Mobile application management
Mobile Application Management (MAM) allows you to control and monitor business data in your users’ devices such as iPhones and Android phones. Although there are dedicated MAM softwares, the standard MAM features such as whitelisting or remote wiping are usually included in Mobime Devie Management software (MDM). Read more about the difference of MDM and MAM here.
There are dozens of MDM software manufacturers. Some of them can only handle Android devices (such as Android Enterprise Essentials or Google Endpoint Management), some only iOS (such as Jamf).
Most MDM solutions however can deal with both mobile operating systems. Two very well known such manufacturers are MobileIron and VMware.
- The advantages of using a smartphone manager
- Proper disposal of old phones
- How security apps enhance Android devices
App whitelisting with MDM software
Whitelisting is a standard feature in MDM software. The MDM will set up an encrypted workspace on the mobile device; this is called a “container”. Within the container, there is an app store which will allow the users to choose from the apps that have been whitelisted before from the IT department.
In Android, workspace apps will be marked with a small blue briefcase icon.
In the green circle, the Google Play Store will only offer whitelisted apps
With an MDM you can whitelist apps in all integrated devices and ensure that everyone within the company has access to the same set of approved and secure apps.
This will allow employees across departments to synchronize workflows, allow easy transfer of data and ensure that your company is not exposed to any risky apps or malware. Sideloading, which is the loading of apps from unsecure sources (forum links etc.) is prohibited by the MDM as well.
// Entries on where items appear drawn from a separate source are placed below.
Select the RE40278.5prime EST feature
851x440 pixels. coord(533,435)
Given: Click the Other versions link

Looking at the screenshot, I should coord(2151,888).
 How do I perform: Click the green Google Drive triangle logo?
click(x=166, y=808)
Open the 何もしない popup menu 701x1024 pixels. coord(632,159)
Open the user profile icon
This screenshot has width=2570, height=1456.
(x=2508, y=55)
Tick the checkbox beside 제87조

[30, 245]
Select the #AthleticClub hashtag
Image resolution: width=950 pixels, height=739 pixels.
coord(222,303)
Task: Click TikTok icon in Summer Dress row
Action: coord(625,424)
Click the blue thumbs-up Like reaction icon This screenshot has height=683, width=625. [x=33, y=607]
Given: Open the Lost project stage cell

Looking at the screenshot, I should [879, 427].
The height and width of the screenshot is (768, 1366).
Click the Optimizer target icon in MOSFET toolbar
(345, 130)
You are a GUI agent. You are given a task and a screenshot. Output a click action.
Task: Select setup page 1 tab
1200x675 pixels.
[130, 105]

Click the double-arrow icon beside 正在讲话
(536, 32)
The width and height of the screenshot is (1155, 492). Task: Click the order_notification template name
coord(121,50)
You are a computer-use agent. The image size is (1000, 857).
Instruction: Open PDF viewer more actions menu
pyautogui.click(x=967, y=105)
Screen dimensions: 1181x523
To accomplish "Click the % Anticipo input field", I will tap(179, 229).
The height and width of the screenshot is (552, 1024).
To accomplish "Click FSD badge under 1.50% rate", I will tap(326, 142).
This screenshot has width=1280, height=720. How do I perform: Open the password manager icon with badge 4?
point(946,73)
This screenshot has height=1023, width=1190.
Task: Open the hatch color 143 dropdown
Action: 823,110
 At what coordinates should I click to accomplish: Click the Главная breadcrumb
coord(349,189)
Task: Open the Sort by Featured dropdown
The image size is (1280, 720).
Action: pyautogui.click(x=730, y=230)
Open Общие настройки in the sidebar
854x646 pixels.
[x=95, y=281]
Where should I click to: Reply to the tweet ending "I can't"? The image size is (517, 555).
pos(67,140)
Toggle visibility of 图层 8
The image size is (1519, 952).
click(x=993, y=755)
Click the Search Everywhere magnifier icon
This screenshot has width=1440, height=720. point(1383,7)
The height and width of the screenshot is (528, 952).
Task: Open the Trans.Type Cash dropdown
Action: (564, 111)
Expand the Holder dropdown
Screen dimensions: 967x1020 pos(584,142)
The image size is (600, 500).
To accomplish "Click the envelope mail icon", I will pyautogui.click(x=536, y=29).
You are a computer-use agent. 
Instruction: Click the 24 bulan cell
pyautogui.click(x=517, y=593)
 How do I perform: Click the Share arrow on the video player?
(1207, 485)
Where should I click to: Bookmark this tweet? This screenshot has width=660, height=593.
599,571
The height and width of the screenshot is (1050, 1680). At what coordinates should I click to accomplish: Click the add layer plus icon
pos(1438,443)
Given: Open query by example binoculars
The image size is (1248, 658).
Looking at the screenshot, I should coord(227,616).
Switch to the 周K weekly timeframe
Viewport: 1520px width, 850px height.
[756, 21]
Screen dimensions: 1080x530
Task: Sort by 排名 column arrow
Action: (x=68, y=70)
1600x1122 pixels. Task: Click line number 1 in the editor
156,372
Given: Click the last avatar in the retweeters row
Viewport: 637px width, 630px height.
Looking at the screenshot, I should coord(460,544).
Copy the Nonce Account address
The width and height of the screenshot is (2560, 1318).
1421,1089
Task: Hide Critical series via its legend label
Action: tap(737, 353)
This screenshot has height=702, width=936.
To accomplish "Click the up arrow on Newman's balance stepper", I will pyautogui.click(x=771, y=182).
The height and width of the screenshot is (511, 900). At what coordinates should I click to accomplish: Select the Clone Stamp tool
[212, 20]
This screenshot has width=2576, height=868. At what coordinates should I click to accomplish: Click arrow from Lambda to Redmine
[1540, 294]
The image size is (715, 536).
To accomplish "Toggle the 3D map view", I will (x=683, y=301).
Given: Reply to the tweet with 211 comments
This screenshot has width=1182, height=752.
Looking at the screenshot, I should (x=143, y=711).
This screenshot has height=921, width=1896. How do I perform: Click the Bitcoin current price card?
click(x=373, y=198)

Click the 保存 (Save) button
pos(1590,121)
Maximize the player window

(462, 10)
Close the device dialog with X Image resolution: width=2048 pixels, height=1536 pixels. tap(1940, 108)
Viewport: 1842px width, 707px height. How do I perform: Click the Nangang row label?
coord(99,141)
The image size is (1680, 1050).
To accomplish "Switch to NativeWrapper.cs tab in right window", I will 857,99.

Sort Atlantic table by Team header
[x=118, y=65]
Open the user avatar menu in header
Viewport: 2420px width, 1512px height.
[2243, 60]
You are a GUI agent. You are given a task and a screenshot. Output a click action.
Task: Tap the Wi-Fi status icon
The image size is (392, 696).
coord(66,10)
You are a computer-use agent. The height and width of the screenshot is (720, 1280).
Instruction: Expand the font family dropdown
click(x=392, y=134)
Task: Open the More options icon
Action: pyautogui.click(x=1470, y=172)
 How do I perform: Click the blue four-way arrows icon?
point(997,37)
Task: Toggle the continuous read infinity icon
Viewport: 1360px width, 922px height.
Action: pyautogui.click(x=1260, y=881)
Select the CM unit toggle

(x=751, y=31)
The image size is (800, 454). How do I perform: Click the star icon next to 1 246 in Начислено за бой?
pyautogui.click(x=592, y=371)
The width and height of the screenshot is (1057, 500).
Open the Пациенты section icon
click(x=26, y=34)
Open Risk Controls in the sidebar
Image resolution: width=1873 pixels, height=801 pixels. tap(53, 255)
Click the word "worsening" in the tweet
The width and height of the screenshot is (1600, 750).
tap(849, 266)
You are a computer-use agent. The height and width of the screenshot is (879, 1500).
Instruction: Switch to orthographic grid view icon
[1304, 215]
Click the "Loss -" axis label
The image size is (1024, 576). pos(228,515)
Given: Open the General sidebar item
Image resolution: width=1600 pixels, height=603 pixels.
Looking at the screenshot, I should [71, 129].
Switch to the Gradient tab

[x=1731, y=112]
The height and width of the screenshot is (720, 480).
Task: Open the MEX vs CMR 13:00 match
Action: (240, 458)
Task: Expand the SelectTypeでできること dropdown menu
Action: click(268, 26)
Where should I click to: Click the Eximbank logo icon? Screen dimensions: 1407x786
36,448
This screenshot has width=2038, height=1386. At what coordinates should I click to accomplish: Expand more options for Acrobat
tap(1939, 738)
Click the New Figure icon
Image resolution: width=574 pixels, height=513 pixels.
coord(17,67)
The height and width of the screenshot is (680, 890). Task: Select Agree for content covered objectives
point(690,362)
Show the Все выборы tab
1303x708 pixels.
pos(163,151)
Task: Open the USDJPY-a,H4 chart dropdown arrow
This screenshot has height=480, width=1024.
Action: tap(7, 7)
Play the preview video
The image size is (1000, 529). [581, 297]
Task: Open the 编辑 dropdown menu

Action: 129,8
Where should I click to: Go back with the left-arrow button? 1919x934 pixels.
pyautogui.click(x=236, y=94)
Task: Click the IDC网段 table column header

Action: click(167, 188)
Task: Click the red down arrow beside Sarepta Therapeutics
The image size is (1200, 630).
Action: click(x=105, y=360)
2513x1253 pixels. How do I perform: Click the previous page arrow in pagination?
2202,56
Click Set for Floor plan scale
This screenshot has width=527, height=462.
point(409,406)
Whitelisted apps from the Google Workspace Suite as viewed on an Android phone
With in MDM, the steps to setting up a whitelist for your fleet of business smartphones are simple:
- Login to your MDM portal
- Go to Policies
- Select an existing policy or create a new policy
- Where appropriate: select Android or iOS
- Select App Management
- Then click on Blacklist/Whitelist, click configure and select Whitelist
- Select +Add to either an app or App group
- Finally, select the apps to be whitelisted, click Done and Save the policy
This process, while slightly different for every MDM, is standard for most modern MDM systems. It is a functionality that is important for businesses as they embrace digital transformation and empower their employees with the best digital devices. Whether you are working with Android or iOS, you use enterprise programs to distribute apps for internal use and deploy an MDM to ensure that these apps are properly whitelisted for business use.
How to use whitelisting on smartphones to improve your business operations
In recent years more businesses have been asking their IT administrators to utilize whitelisting. For small to medium sized businesses whitelisting apps and software for a number of devices used to be a difficult process.
Thankfully, today it is easy to implement robust and sophisticated whitelisting strategies through mobile device management systems. You can simply utilize an enterprise app store that only gives your employees access to whitelisted apps relevant to your company’s operations.
Overall, by embracing a whitelist for the mobile phones you use internally, you will be able to streamline workflows, protect your devices and ensure that employees are using the apps they need to succeed.